M. Cédric BRIEND, Président, assisté de Madame Christelle AMICE, Greffier.
A défaut de conciliation, à l’audience, l’affaire a été plaidée,le tribunal statuant à juge unique conformément à l’accord des parties présentes ou représentées.
JUGEMENT
Prononcé publiquement, par mise à disposition au greffe, par jugement contradictoire et en premier ressort, par Cédric BRIEND, juge, assisté de Christelle AMICE, Greffier.
Transmis par RPVA à : Maître Thomas HUMBERT de la SELAS ærige, Me Lilia RAHMOUNI
FAITS ET PROCÉDURE
M. [K] [C], salarié de la SAS [10] en qualité d’agent de sécurité, a complété le 1er septembre 2022 une demande de reconnaissance de maladie professionnelle.
Le certificat médical initial établi le 1er septembre 2022 transmis à la caisse primaire d’assurance maladie (CPAM) du Finistère indique “syndrome dépressif réactionnel au milieu du travail suite à son retour après longue maladie, franche symptomatologie dépressive et idées noires en rapport avec le travail. Expertise par psychiatre réalisé qui va dans le sens d’une dépression liée au travail (cf dossier)”.
Par lettre du 15 juin 2023, la CPAM du Finistère a notifié à la société [10] la décision de prise en charge de la maladie “hors tableau” du 19 janvier 2021 de son salarié, conformément à l’avis favorable rendu par le comité régional de reconnaissance des maladies professionnelles saisi.
Le 1er août 2023, la société [10] a saisi la commission de recours amiable, laquelle a, par décision du 21 septembre 2023, notifiée le 27 septembre 2023 rejeté sa demande.
Par requête reçue le 21 novembre 2023 au greffe, la société [10], a saisi le service du contentieux social du tribunal judiciaire de Bobigny aux fins de lui déclarer inopposable la décision de prise en charge de la maladie déclarée par son salarié.
A défaut de conciliation, l’affaire a été appelée et retenue à l’audience du 30 avril 2024, date à laquelle les parties ont été régulièrement convoquées pour y être entendues en leurs observations.
Par des conclusions responsives n°2 déposées et soutenues oralement à l’audience, la société [10], représentée par son conseil, demande au tribunal :
- à titre principal, de lui déclarer inopposable la décision de prise en charge du 19 janvier 2021,
- à titre subsidiaire, désigner un CRRMP autre que celui déjà saisi afin qu’il se proonce sur le caractère professionnel de la maladie déclarée par l’assuré.

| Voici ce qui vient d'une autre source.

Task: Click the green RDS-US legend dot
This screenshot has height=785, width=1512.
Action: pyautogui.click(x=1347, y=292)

A l’appui de ses prétentions, elle fait valoir que le colloque médico-administratif établi par le médecin conseil ne porte aucune mention d ela nature de la pathologie objectivée, que le CRRMP n’a pas pris connaissance de l’avis du médecin du travail alors que l’impossibilité matérielle d’obtenir cet avis n’est nullement caractérisée et que la CPAM n’a pas mis à la dispsition de l’employeur les conclusions administratives avant la clôture de l’instruction. Au soutien de sa demande subsidiaire, elle fait valoir que l’avis du CRRMP n’est pas motivé.
Par des conclusions additionnelles n°2 déposées et soutenues oralement à l’audience, la CPAM représentée par son conseil, demande au tribunal :
- à titre principal, de confirmer l’opposabilité à l’égard de la société [10] de la décision de prise en charge de la maladie professionnelle de M. [C],
- à titre subsidiaire, débouter la société [10] de son recours.

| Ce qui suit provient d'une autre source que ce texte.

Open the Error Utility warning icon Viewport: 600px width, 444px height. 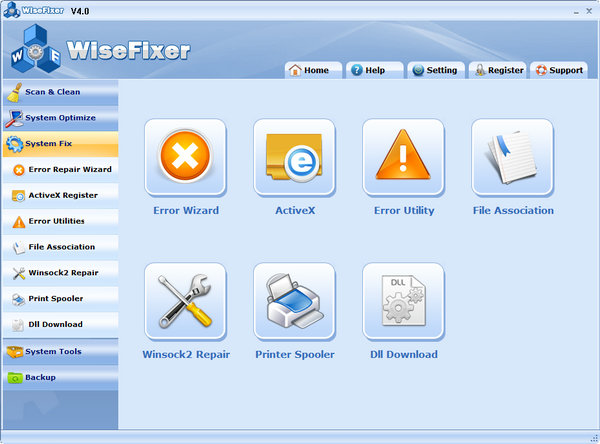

Au soutien de ses demandes, la CPAM fait valoir que la société demanderesse ne s’est pas rapprocher du docteur [M] pour obtenir la communication l’avis motivé du médecin du travail et du rapport établi par les service du contrôle médical. La CPAM ajoute que la société [10] ne démontre pas que des conclusions administratives issues de l’avis du médecin du travail et du rapport établi par le contrôle médical auraient été établies. Elle ajoute que par courrier du 13 mars 2023, elle a informé les parties de la saisine d’un CRRMP pour leur permettre de compléter et consulter le dossier avant transmission au comité. Sur l’identification de la pathologie, elle relève que le médecin conseil de la CPAM a indiqué être en accord avec le diagnostic figurant dans le certificat médical initial, à savoir un “syndrome dépressif”, que la case “transmission au CRRMP en raison de: affection hors tableau” a été cochée dans le colloque et que la déclaration de maladie professionnelle faisait expressément état d’une dépression réactionnelle.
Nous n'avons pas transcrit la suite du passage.